His eyes slowly lifted to the old picture frame, holding an even older photograph that was taken long, long ago. Within the shot was a man, captured when he was in his young forties. The man's hair was a lighter shade of brown than it had been normally, after many days spent outside under the bright rays of the sun. His skin too, where exposed in his face and forearms, was dark and tan from countless hours in the outdoors. He was decked out in green army camo-uniform, the badge of the Canadian military stitched onto his right shoulder, while a C14 Timberwolf army grade rifle was slung over his other. The same rifle that currently resided hung up in Ryder's room on the lower floor. Nothing but a memento now.

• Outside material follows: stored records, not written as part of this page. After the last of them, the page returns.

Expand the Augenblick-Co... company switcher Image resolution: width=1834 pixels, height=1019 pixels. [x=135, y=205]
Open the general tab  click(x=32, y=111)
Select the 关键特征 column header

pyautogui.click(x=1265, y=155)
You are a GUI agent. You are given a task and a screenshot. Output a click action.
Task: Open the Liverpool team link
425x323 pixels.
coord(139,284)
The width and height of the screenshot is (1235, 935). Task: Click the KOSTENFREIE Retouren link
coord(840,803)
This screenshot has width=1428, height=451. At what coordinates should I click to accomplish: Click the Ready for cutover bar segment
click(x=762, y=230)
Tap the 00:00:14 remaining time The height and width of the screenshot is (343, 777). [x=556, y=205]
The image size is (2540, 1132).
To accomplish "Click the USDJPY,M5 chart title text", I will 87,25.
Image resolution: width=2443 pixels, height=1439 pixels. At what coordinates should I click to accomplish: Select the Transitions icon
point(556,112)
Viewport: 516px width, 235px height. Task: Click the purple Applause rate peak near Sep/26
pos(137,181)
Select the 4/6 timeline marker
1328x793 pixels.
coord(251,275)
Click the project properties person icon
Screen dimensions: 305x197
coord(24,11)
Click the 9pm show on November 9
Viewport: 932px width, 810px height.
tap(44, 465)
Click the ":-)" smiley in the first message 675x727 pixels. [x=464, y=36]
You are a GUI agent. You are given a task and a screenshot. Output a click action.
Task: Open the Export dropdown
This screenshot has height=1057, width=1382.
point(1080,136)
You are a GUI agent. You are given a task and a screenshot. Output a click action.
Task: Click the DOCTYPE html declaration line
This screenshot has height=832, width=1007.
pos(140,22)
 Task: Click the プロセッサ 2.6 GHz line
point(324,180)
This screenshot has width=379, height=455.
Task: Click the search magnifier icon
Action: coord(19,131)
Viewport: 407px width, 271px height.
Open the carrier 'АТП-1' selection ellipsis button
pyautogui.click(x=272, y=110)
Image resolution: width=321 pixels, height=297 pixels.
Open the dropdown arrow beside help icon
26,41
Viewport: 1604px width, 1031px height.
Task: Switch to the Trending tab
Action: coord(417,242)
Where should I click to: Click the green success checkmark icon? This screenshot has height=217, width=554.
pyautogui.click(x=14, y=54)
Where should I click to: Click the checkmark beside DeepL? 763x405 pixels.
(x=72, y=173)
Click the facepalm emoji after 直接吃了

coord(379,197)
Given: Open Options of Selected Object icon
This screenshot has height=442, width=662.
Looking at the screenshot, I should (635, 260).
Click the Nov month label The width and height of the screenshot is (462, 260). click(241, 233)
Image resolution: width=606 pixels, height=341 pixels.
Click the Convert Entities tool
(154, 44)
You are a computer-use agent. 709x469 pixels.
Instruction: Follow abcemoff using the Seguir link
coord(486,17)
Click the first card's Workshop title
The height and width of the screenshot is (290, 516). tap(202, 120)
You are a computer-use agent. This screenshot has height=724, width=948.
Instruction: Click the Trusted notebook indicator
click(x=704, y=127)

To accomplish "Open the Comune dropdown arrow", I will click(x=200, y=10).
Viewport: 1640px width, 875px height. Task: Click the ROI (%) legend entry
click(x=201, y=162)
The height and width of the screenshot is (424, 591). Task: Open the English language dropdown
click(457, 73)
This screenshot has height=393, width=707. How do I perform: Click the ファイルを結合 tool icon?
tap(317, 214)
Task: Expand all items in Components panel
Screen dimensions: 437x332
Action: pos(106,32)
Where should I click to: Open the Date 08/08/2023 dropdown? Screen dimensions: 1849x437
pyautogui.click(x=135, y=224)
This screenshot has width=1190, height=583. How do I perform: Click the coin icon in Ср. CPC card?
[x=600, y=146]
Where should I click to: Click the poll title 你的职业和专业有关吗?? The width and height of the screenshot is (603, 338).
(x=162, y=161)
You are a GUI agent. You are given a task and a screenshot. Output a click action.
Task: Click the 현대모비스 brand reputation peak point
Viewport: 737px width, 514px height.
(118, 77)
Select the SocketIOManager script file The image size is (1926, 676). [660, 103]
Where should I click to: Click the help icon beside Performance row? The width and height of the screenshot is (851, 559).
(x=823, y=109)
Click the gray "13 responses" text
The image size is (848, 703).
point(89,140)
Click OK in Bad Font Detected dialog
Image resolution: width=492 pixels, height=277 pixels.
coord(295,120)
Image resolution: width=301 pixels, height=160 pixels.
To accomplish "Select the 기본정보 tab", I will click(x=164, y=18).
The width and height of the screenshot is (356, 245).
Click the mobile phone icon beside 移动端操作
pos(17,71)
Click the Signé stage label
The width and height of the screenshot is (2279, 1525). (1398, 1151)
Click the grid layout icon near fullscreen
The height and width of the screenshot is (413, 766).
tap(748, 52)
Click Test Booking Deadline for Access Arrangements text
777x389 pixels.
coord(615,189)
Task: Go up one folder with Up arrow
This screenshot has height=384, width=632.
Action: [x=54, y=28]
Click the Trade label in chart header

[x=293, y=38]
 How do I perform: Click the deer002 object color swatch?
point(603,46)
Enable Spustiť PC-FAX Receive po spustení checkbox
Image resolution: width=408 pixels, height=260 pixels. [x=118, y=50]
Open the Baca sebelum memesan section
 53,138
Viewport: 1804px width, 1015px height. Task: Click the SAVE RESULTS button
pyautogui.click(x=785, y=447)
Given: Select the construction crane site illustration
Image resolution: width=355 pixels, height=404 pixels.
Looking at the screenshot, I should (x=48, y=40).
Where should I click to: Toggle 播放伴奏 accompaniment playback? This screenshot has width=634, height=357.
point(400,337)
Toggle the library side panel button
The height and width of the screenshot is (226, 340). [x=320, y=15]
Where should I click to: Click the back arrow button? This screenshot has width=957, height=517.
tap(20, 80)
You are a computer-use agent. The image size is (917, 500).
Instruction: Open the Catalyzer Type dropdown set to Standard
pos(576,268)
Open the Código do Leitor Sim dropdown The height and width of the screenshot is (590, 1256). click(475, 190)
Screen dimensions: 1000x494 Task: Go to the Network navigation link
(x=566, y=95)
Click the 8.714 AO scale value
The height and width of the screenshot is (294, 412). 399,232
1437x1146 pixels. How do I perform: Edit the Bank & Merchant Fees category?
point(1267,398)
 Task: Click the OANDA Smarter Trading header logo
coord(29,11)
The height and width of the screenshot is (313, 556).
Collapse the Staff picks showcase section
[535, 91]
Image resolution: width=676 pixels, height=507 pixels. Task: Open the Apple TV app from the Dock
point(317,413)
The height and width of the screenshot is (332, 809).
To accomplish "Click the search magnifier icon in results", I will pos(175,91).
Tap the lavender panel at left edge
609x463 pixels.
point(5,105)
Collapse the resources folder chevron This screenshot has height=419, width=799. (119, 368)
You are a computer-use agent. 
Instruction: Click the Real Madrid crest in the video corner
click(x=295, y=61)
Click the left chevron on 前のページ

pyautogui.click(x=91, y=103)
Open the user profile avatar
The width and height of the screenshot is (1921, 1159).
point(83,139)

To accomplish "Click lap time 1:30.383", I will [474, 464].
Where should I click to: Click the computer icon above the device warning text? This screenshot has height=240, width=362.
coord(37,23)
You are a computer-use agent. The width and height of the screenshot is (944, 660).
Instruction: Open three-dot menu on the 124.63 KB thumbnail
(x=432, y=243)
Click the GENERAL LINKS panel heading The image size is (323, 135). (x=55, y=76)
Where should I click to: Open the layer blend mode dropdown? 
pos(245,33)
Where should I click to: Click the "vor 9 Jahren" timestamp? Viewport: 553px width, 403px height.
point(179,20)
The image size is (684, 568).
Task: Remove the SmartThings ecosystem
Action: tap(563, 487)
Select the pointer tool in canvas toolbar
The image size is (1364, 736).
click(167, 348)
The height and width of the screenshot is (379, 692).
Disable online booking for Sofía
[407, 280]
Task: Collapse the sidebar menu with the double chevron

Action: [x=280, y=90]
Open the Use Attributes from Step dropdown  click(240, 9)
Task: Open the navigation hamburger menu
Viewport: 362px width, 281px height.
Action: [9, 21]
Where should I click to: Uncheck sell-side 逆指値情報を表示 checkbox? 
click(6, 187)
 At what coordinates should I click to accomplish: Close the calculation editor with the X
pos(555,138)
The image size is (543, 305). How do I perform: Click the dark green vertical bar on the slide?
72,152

In the photo, the man was smiling directly at the camera, and in the light of the sun from the angle captured in day, the most memorable thing to behold of the army man's appearance was the gaze of his unique steel-grey coloured eyes.

Ryder's own similar gaze stared back at the photo distantly, his face reflecting nothing of the swirl of emotions that surged within him at the sight.

14 years since that photo had been taken. Nearly 12 years since the man within it had died.

Ryder didn't even remember the last time he had actually looked at the photo on the dresser, other than just the frame. For a specific reason. He never wanted the pain of always having to look at it, just it being there, serving as a remembrance and a reminder was enough.

Which is why he always left the picture frame facedown.